[Saved data entries]

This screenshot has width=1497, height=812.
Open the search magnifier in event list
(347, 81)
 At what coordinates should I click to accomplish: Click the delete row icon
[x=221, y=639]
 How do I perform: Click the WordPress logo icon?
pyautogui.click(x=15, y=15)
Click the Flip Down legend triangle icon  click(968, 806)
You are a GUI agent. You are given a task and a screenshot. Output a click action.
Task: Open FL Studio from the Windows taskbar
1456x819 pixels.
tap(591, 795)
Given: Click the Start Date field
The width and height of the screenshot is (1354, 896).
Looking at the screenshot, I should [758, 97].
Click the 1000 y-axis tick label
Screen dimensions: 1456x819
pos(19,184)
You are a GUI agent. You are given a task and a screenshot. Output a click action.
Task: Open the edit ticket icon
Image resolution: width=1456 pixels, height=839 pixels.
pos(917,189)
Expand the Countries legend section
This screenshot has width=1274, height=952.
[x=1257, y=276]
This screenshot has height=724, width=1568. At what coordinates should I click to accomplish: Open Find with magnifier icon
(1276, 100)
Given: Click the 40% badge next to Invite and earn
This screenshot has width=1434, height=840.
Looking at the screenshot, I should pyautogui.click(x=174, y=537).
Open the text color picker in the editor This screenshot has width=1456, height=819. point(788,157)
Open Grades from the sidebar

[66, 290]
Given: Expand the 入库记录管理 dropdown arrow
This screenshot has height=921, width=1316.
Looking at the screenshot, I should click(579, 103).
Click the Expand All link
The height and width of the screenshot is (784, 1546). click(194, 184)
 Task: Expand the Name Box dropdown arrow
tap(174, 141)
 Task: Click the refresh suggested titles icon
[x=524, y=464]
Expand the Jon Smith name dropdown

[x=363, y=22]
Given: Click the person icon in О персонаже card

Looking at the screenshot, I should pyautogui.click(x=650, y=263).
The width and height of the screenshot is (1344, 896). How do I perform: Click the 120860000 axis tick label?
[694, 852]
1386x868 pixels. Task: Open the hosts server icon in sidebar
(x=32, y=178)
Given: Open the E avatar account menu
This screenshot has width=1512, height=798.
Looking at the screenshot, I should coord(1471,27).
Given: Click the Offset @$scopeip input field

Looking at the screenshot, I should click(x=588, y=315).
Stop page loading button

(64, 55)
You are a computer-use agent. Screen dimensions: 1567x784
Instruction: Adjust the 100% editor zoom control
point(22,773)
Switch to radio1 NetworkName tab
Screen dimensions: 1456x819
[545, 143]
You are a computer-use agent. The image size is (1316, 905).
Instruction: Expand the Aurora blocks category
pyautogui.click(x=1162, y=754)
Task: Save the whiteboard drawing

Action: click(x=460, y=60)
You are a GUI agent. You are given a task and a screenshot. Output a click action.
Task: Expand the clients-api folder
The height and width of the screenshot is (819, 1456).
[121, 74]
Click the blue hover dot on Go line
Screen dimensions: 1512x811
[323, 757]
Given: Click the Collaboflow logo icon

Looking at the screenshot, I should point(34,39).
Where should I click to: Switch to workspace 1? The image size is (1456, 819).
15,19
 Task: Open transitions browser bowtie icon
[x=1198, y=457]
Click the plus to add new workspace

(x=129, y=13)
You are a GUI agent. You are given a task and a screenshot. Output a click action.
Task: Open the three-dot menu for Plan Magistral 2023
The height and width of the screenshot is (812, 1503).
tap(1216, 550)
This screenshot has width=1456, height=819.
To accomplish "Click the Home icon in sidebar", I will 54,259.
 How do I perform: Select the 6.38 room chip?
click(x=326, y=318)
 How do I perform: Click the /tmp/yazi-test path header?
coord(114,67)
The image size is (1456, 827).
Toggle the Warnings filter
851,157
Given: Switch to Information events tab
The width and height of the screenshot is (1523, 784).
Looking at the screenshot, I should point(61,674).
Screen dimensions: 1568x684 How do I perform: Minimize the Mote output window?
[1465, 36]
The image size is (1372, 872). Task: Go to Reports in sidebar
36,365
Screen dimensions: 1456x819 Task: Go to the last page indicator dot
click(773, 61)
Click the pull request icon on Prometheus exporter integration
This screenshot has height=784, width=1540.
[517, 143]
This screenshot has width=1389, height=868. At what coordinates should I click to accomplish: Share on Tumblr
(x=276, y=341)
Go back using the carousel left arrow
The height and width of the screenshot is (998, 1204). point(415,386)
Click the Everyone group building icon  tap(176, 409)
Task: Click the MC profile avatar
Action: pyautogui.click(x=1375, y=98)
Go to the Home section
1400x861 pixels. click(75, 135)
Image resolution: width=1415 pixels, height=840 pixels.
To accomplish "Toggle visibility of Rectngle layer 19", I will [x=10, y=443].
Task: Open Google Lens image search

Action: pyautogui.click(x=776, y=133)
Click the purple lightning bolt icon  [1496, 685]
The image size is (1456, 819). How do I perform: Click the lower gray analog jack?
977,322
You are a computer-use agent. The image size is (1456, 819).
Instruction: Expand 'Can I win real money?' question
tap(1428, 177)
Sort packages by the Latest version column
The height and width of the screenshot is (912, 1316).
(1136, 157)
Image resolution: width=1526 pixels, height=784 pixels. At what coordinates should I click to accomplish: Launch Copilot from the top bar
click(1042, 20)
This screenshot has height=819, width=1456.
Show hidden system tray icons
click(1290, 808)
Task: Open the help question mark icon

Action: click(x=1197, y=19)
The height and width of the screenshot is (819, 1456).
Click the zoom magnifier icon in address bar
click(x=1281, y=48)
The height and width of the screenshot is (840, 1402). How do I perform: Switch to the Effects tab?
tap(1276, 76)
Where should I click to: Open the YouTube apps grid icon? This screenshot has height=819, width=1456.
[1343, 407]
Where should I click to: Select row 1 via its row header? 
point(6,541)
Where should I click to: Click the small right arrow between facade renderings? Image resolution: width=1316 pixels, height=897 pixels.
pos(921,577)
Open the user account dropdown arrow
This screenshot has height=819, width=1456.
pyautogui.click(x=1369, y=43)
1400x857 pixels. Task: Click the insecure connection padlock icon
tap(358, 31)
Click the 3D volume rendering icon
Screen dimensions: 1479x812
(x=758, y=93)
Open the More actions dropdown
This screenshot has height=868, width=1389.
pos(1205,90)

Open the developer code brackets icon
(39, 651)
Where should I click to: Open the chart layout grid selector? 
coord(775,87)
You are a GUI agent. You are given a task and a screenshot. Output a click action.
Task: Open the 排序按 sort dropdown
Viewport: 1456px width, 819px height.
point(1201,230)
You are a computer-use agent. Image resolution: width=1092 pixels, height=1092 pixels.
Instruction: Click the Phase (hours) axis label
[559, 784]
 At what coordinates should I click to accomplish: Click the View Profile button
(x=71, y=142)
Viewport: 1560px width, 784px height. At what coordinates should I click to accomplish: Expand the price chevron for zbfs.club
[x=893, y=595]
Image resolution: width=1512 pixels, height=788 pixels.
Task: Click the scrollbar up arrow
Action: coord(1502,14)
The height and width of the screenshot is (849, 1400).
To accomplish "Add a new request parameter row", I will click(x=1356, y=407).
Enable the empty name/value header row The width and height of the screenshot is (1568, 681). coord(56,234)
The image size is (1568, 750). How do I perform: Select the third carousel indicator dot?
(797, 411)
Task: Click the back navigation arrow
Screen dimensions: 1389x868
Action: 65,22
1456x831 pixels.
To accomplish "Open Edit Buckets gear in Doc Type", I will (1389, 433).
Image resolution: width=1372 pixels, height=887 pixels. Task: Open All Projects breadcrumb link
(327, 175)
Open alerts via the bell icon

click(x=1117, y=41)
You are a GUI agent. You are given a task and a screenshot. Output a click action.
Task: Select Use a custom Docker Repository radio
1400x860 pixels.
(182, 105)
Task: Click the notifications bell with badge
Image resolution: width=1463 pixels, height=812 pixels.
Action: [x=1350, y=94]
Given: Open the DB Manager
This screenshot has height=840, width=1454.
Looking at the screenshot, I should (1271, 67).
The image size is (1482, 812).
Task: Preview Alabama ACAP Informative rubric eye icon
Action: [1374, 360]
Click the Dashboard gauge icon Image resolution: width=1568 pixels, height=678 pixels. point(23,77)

» Brief: Extract exactly and only the lines above from the line containing "Instruction: Expand the" through the line containing "Task: Expand the clients-api folder", both end lines included.

» Exercise output:
Instruction: Expand the Aurora blocks category
pyautogui.click(x=1162, y=754)
Task: Save the whiteboard drawing

Action: click(x=460, y=60)
You are a GUI agent. You are given a task and a screenshot. Output a click action.
Task: Expand the clients-api folder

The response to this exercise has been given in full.